Visions du réel couronne un film-fleuve sur une famille irakienne

Visions du réel couronne un film-fleuve sur une famille irakienne

Photo: Keystone

Visions du Réel a attribué son Sesterce d'or à 'Homeland (Iraqi Year Zero), une chronique émouvante qui suit une famille irakienne avant et après l'intervention américaine de 2003. Le festival nyonnais bat son record de fréquentation avec plus de 35'000 spectateurs.

'Visions du réel confirme son rôle de festival leader en Suisse, avec Locarno et Soleure', a dit vendredi son président Claude Ruey. Avec 136 réalisateurs présents, plus de 1100 professionnels accrédités et 166 films projetés, dont 113 premières mondiales ou internationales, Nyon est un rendez-vous important du documentaire et sert de tremplin vers d'autres festivals.

Film hors normes

Cette année, le jury a distingué un film hors normes, de 334 minutes: 'Homeland', de l'Irakien Abbas Fahdel. Le réalisateur, qui a étudié le cinéma en France, est rentré en Irak pour filmer la vie de sa famille avant et après l'intervention américaine.

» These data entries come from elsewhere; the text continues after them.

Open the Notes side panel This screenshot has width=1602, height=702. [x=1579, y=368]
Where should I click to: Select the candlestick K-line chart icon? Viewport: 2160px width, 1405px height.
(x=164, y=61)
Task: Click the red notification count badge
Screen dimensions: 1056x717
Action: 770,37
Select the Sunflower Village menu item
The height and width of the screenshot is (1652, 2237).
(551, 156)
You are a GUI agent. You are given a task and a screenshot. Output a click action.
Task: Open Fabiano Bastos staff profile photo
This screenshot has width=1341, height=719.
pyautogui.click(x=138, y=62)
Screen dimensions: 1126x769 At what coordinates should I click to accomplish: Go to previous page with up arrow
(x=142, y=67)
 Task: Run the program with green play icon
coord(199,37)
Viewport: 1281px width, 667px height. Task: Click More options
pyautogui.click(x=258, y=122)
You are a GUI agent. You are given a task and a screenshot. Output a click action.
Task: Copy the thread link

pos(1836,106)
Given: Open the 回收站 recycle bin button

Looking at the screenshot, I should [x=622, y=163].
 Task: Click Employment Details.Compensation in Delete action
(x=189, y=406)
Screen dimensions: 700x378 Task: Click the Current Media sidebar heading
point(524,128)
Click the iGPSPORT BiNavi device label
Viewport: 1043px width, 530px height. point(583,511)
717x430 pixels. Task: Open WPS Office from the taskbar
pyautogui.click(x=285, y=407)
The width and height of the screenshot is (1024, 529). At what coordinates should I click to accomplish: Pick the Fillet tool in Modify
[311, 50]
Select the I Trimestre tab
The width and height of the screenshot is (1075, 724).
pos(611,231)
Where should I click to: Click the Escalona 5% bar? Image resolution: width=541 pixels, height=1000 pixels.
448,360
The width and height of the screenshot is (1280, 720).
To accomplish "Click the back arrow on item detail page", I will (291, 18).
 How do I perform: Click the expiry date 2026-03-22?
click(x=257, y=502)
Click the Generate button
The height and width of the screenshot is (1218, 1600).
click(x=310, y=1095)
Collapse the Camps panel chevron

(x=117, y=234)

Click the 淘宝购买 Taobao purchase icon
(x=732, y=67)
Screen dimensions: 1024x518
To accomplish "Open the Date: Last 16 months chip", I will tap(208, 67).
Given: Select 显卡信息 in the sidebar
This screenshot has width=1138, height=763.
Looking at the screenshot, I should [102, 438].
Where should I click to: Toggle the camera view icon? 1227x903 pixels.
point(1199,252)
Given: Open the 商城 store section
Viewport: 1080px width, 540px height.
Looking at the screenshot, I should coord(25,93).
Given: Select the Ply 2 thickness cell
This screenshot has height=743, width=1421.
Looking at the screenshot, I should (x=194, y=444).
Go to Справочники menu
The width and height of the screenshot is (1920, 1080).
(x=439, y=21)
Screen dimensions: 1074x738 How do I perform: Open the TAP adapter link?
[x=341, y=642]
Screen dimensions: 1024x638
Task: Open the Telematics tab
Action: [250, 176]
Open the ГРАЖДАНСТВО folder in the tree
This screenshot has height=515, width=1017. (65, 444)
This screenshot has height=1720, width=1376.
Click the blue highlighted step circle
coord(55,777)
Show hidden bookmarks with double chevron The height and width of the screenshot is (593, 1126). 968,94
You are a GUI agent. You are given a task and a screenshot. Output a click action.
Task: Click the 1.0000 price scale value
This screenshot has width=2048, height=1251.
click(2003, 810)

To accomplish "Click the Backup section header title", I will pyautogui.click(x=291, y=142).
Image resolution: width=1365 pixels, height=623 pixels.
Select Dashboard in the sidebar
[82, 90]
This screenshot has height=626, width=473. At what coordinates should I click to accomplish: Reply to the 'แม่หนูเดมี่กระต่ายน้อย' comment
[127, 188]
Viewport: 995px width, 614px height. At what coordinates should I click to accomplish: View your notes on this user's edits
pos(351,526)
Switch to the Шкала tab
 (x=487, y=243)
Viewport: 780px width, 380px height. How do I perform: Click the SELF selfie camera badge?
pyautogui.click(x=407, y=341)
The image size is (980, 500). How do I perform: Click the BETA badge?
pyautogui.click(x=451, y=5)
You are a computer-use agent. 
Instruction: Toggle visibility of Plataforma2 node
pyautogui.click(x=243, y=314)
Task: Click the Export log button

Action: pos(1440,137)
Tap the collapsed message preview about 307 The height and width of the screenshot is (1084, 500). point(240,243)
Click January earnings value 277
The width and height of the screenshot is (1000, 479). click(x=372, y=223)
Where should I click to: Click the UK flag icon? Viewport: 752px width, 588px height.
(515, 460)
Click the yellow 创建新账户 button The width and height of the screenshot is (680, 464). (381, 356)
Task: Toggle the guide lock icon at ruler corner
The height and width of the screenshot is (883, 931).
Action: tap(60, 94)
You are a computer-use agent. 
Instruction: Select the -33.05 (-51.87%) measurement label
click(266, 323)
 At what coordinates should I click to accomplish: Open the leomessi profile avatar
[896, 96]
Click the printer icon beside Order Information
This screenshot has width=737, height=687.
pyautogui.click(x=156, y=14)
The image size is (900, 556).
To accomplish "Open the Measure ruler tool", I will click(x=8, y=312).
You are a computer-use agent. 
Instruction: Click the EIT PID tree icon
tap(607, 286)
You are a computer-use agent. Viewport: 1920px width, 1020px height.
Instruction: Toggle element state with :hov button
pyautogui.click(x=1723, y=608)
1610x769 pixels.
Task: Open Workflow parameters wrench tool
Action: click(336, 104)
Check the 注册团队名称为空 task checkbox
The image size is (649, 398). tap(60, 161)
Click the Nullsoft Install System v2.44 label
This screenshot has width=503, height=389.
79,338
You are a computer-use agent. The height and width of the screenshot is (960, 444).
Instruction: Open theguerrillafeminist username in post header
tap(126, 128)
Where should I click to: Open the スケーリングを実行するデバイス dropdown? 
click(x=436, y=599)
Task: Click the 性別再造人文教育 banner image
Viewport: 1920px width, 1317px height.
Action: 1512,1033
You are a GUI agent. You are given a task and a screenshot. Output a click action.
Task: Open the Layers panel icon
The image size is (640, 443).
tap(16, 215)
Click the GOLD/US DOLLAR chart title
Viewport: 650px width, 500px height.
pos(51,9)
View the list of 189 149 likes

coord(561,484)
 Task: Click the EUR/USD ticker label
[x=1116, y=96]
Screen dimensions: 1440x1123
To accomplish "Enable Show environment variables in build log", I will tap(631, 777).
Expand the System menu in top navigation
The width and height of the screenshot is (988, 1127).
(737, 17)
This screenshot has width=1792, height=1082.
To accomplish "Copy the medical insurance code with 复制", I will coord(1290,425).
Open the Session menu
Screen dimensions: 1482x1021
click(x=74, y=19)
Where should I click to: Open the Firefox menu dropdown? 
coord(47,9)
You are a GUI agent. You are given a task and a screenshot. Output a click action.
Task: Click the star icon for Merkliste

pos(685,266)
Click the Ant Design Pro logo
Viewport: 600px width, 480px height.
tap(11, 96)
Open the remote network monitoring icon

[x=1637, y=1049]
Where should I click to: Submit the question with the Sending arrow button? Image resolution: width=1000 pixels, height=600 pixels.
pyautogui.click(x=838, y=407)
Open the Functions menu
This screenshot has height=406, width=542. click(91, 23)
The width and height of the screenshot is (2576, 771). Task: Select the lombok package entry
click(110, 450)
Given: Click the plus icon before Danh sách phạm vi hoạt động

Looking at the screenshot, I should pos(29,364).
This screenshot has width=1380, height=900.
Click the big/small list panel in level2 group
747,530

Il livre un témoignage fort sur des gens 'qui n'aspiraient qu'à vivre en paix' et qui vont voir décéder plusieurs de leurs proches de balles perdues, dont le propre neveu du réalisateur, un enfant, a dit le directeur du festival, Luciano Barisone.

Plus de 150 heures

Abbas Fahdel a tourné plus de 150 heures de film. Une première version durera neuf heures, puis, au prix de coupes difficiles, cinq heures et demie. Son travail donne un autre regard sur la réalité irakienne, loin des reportages rapides de l'actualité. Il sera diffusé samedi à Nyon de 20h00 à 02h00, en deux parties.

Le deuxième prix majeur du festival, le Sesterce d'argent Regard neuf remis au meilleur premier ou second film, va à 'Coma' de Sara Fattahi, une coproduction syrienne et libanaise. Il raconte la vie de trois femmes, une grand-mère, une mère et une fille, dans un appartement à Damas, sous le feu des balles et des bombes.

Hors d'Europe

De plus en plus de films documentaires viennent de pays hors d'Europe, notamment d'Amérique latine et du Moyen-Orient. 'Les cinéastes de milieux moins favorisés arrivent mieux à s'imposer', a dit Luciano Barisone.

Des représentants des cinq continents figurent au palmarès 2015, notamment 'The Chechen Family' de Martin Sola (Argentine), Sesterce d'or pour le moyen métrage et 'My Love don't cross that river' de Moyoung Jin (Corée du Sud), prix du public.